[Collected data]
—————
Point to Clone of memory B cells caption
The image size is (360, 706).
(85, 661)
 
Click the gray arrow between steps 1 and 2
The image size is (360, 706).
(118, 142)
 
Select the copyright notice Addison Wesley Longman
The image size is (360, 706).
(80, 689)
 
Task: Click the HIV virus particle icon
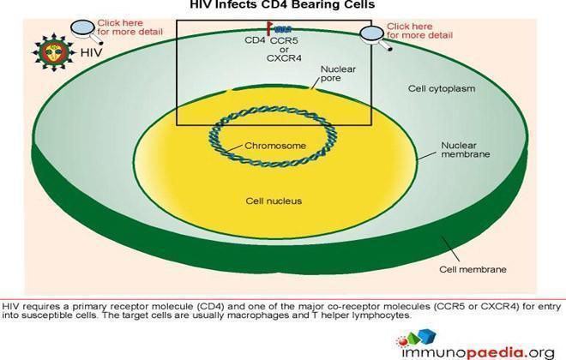pos(54,52)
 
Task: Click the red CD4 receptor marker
pos(269,28)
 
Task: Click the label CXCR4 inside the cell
pos(284,58)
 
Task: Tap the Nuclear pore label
pos(338,74)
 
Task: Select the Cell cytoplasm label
pos(442,88)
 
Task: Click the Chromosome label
pos(275,146)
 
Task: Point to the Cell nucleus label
pos(274,201)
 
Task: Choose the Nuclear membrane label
pos(466,150)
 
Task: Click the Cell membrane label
pos(473,269)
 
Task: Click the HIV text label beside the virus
pos(91,52)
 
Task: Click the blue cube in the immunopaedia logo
pos(427,336)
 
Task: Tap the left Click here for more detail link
pos(130,27)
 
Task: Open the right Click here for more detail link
pos(420,31)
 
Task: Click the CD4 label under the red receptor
pos(255,40)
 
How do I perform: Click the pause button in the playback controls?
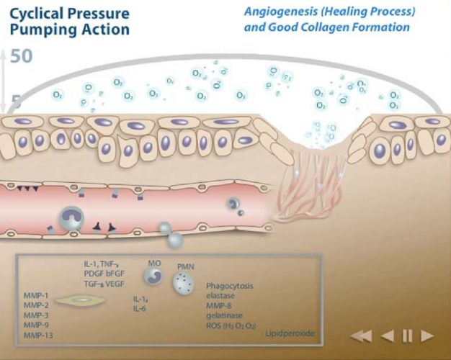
—————
### WHAT THIS TASK INVOLVES
Print the lines from the line with "Task: Tap the left" to the end of the data above. Include both ends, exclude the pictures, and add nothing else.

### REPLY
Task: Tap the left Click here for more detail link
pos(130,27)
 
Task: Open the right Click here for more detail link
pos(420,31)
 
Task: Click the CD4 label under the red receptor
pos(255,40)
 
How do I perform: Click the pause button in the playback controls?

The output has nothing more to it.